Each entry below is to be returned exactly, with any pictures left out.
··· DATA ···
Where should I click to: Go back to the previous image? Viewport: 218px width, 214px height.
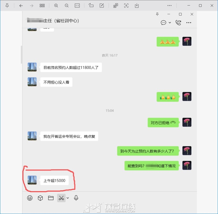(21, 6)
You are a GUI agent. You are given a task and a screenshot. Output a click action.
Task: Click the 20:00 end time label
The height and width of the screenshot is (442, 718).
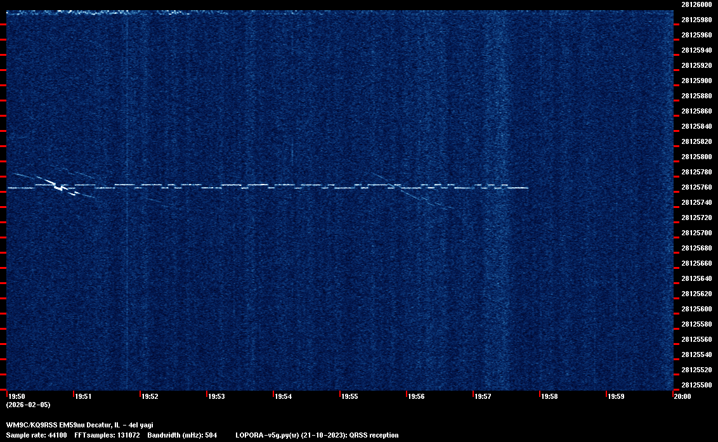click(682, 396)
···
EXPECTED OUTPUT:
Where should I click to: Go back to the previous image? Viewport: 218px width, 214px height.
(21, 6)
You are a GUI agent. You are given a task and a screenshot. Output a click action.
Task: Click the 20:00 end time label
The height and width of the screenshot is (442, 718).
click(682, 396)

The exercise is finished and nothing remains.